TNI Hadir Berdasarkan Konstitusi
Langkah pembangunan pos militer di wilayah rawan seperti Puncak Jaya adalah langkah konstitusional dan legal. Hal ini diatur melalui:
* Pasal 30 UUD 1945, yang menegaskan peran TNI sebagai alat negara untuk menjaga kedaulatan dan keutuhan wilayah NKRI.
* UU No. 34 Tahun 2004 tentang TNI, yang menetapkan bahwa TNI dapat melakukan Operasi Militer Selain Perang (OMSP), termasuk mengatasi gerakan separatis bersenjata dan mengamankan wilayah perbatasan.
* Perpres No. 66 Tahun 2019, yang memperkuat struktur Komando Gabungan Wilayah Pertahanan (Kogabwilhan) untuk merespons ancaman strategis nasional.
Dengan dasar hukum tersebut, pembangunan pos militer bukanlah bentuk intimidasi, melainkan bagian dari upaya sah negara melindungi rakyat dan menegakkan kedaulatan.
Humanis dan Strategis: Wajah TNI di Papua
Kehadiran TNI di Papua tidak semata dalam bentuk operasi militer, melainkan juga melalui pendekatan humanis dan sosial kemasyarakatan. Berdasarkan Inpres No. 9 Tahun 2020 tentang Percepatan Pembangunan Kesejahteraan Papua, TNI turut berperan dalam:
* Mendukung keamanan daerah untuk memperlancar pembangunan;
* Membantu pelayanan dasar seperti pendidikan dan kesehatan;
* Menjalin komunikasi sosial yang inklusif dengan masyarakat lokal.
TNI bertugas bukan hanya menjaga keamanan, tapi juga menjadi bagian dari solusi sosial dan kemanusiaan di Papua.
TPNPB-OPM: Menebar Teror, Melanggar Hukum Internasional
Ancaman TPNPB-OPM terhadap warga sipil, termasuk guru, tenaga kesehatan, pekerja pembangunan, dan fasilitas umum, merupakan tindakan yang masuk dalam kategori terorisme. Hal ini sesuai UU No. 5 Tahun 2018 tentang Pemberantasan Tindak Pidana Terorisme, yang menyebutkan bahwa tindakan kekerasan terhadap masyarakat sipil untuk menebar ketakutan tergolong tindak pidana terorisme.

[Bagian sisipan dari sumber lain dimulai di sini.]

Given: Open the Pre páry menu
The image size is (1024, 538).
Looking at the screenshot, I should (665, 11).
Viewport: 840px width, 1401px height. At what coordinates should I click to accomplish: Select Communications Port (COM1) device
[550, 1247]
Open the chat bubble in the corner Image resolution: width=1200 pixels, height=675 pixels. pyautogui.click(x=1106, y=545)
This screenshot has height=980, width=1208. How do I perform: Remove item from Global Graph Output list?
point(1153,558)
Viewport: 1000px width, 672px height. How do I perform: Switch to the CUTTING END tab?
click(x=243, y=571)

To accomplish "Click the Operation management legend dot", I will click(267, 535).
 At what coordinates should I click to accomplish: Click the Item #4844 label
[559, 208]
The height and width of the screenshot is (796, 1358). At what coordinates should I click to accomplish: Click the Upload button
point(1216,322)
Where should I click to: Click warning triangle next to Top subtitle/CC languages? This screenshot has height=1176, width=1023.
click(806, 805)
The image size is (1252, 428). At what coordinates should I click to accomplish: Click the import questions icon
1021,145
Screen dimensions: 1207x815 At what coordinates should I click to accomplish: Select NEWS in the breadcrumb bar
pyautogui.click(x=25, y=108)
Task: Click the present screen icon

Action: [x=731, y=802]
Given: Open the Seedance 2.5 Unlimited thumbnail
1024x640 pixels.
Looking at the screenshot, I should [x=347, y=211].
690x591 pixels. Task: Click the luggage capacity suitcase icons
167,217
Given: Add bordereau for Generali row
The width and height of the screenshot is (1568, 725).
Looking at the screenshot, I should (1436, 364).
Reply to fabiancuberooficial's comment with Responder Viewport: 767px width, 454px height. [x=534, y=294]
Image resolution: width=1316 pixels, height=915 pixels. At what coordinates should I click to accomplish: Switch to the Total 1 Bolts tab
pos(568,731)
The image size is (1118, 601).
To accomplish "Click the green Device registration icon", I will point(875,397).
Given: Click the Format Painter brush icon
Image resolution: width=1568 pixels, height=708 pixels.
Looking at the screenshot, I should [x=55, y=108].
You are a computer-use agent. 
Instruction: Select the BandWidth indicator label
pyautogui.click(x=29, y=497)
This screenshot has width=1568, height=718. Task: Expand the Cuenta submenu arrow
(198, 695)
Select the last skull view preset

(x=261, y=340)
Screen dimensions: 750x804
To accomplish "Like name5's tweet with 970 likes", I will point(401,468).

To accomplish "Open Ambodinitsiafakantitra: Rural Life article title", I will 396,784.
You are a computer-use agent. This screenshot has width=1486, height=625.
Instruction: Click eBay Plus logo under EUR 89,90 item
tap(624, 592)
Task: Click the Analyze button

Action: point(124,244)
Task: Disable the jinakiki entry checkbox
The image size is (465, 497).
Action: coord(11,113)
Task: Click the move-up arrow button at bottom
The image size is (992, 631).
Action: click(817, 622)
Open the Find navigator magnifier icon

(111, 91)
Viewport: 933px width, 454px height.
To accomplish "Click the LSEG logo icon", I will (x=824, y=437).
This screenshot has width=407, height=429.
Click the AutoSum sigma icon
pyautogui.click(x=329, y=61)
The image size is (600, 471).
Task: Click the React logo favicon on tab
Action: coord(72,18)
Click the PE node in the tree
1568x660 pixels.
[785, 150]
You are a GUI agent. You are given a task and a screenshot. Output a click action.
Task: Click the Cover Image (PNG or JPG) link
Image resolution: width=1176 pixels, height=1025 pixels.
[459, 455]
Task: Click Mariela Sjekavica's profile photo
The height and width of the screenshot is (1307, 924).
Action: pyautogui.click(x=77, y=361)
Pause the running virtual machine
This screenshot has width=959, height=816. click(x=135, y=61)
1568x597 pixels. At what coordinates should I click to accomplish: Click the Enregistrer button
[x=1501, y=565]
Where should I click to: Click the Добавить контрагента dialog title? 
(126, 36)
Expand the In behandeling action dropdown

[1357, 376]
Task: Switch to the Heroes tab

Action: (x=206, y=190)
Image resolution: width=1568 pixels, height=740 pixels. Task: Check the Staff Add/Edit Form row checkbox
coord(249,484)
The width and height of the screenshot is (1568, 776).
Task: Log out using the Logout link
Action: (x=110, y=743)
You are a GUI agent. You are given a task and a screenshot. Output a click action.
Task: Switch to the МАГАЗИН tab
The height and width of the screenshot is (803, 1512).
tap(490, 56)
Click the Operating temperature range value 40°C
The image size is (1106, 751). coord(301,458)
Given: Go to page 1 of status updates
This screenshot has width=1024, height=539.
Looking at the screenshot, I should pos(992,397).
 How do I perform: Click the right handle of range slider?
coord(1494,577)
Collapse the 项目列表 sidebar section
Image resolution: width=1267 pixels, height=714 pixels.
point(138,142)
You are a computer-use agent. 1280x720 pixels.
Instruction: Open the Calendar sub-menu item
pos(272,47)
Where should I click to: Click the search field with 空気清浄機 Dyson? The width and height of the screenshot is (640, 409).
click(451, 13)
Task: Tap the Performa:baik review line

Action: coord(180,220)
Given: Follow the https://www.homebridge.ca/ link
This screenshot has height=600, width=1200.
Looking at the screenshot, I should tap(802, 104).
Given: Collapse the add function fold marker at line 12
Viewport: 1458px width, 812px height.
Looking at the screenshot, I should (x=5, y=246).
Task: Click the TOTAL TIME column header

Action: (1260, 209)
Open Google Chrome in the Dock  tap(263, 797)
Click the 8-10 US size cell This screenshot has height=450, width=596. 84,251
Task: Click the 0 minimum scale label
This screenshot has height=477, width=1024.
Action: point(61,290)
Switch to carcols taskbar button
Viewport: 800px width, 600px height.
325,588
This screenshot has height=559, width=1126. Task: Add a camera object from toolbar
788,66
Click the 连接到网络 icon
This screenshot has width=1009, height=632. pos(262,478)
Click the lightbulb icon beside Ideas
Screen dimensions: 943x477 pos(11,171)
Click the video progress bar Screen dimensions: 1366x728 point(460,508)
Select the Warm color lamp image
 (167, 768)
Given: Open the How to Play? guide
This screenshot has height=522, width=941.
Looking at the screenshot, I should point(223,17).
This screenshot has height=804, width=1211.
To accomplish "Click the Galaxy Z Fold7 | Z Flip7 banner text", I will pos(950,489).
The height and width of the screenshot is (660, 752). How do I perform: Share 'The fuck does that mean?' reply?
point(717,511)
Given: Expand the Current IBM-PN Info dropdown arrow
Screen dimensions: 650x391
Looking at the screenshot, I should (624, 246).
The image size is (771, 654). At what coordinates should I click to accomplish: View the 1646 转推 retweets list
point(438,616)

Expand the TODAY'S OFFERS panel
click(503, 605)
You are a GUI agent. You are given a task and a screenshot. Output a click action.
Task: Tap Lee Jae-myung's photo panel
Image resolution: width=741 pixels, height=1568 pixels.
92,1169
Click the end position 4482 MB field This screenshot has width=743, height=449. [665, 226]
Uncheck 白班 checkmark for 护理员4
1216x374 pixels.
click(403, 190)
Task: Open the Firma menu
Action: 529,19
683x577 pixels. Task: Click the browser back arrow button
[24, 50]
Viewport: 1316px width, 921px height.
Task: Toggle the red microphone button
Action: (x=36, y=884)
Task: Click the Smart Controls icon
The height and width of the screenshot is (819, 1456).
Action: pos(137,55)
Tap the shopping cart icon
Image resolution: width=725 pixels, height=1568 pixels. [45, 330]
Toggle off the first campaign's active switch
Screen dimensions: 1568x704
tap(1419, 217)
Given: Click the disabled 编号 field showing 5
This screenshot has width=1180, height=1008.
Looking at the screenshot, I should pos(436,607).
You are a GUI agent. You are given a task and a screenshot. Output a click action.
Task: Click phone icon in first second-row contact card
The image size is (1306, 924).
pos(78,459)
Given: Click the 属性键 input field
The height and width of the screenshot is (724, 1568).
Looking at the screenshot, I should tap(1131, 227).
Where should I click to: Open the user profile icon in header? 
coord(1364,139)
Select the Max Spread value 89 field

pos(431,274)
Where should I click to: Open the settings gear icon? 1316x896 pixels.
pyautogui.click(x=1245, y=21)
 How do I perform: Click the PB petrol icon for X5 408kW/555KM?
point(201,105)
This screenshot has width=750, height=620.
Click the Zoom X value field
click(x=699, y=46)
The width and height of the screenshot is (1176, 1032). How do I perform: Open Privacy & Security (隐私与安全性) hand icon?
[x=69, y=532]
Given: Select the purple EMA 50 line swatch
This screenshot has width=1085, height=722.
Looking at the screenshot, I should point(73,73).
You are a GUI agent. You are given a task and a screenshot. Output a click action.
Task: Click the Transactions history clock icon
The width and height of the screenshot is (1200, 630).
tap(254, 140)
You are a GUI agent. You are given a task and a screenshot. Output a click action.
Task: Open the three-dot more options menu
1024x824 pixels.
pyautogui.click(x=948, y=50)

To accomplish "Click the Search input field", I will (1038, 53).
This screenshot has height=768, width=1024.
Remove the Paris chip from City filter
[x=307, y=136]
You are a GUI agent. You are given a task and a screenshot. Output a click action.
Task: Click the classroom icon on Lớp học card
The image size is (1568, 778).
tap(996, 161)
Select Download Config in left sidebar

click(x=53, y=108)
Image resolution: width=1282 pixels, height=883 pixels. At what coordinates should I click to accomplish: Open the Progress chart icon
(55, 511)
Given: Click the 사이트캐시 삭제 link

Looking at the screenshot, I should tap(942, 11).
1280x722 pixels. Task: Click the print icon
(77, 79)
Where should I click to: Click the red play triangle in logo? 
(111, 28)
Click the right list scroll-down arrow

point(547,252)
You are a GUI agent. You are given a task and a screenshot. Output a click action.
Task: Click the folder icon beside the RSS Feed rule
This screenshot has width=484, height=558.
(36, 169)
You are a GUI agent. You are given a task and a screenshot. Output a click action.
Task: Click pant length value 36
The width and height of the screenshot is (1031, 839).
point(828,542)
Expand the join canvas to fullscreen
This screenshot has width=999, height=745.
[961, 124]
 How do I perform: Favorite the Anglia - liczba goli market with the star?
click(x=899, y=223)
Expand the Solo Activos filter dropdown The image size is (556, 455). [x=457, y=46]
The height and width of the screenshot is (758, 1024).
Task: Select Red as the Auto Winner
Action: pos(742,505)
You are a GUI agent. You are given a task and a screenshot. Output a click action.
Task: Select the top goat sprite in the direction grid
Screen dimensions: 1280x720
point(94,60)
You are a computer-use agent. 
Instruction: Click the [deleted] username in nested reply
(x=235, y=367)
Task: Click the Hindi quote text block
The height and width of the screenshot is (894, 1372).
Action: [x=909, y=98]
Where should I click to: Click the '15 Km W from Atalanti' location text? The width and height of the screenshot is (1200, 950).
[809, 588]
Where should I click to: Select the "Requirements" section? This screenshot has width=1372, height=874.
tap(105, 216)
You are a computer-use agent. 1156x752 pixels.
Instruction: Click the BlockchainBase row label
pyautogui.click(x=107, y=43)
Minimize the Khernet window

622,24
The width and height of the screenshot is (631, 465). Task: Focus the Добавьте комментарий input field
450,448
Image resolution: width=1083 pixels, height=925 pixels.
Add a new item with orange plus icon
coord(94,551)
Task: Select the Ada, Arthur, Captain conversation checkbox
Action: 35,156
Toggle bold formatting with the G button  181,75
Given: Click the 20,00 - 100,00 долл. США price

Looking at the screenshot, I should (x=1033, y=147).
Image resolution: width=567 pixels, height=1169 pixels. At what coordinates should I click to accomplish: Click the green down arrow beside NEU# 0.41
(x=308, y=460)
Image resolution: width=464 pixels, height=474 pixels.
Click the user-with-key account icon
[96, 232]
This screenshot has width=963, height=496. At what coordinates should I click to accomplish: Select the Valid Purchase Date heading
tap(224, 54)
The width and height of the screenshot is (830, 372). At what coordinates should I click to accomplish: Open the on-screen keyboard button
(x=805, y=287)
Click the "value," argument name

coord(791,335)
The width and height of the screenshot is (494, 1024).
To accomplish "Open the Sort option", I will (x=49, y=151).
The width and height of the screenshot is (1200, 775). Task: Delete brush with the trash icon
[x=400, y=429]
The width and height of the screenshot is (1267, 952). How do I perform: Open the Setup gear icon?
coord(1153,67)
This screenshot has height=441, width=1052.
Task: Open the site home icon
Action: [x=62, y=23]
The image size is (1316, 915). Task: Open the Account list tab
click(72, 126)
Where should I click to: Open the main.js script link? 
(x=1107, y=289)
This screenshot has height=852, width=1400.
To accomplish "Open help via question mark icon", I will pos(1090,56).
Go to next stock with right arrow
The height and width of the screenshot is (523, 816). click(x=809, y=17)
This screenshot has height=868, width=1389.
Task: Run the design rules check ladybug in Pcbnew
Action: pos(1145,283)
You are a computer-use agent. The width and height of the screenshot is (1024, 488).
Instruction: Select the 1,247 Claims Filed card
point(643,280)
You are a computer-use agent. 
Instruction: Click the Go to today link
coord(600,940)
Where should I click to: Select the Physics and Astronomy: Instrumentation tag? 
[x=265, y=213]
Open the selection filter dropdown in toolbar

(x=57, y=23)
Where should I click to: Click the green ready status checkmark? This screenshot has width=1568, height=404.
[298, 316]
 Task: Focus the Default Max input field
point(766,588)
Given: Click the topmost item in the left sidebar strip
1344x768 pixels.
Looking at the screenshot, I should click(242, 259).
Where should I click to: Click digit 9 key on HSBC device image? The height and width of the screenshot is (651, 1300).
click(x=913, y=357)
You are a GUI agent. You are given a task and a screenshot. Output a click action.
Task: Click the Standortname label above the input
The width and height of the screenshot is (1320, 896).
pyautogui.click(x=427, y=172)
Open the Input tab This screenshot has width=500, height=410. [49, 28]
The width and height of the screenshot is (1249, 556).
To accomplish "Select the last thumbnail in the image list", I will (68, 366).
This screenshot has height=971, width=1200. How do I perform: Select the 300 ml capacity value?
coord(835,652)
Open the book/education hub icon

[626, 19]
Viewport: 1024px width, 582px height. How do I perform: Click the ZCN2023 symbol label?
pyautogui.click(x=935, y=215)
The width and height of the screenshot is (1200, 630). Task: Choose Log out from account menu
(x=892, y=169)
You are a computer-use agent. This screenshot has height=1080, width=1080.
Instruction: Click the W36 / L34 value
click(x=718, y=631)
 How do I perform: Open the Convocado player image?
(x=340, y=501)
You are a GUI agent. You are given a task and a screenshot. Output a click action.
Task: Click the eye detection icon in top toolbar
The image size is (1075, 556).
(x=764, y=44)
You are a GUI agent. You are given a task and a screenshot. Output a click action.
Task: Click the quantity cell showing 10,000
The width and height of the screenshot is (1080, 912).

Lebih dari itu, aksi TPNPB juga melanggar Hukum Humaniter Internasional, khususnya prinsip:
* Distinction (pembeda antara kombatan dan sipil),
* Proportionality (pembatasan dampak terhadap warga sipil),
* Precaution (keharusan melakukan langkah pencegahan agar korban sipil tidak jatuh).
Kesimpulan: Negara Hadir, Bukan Menindas
Kehadiran TNI di Papua adalah manifestasi kehadiran negara dalam menjamin rasa aman seluruh warganya, termasuk masyarakat asli Papua. Setiap langkah yang diambil tunduk pada prinsip legalitas, akuntabilitas, dan profesionalitas, sebagaimana tertuang dalam seluruh regulasi yang mengatur institusi militer Indonesia.
Negara tidak boleh kalah oleh propaganda dan kekerasan. Dalam negara hukum, tidak ada ruang bagi separatisme dan terorisme. TNI akan tetap tegak lurus menjalankan tugasnya untuk menjaga keutuhan NKRI dengan menjunjung tinggi hak asasi manusia dan semangat kebangsaan.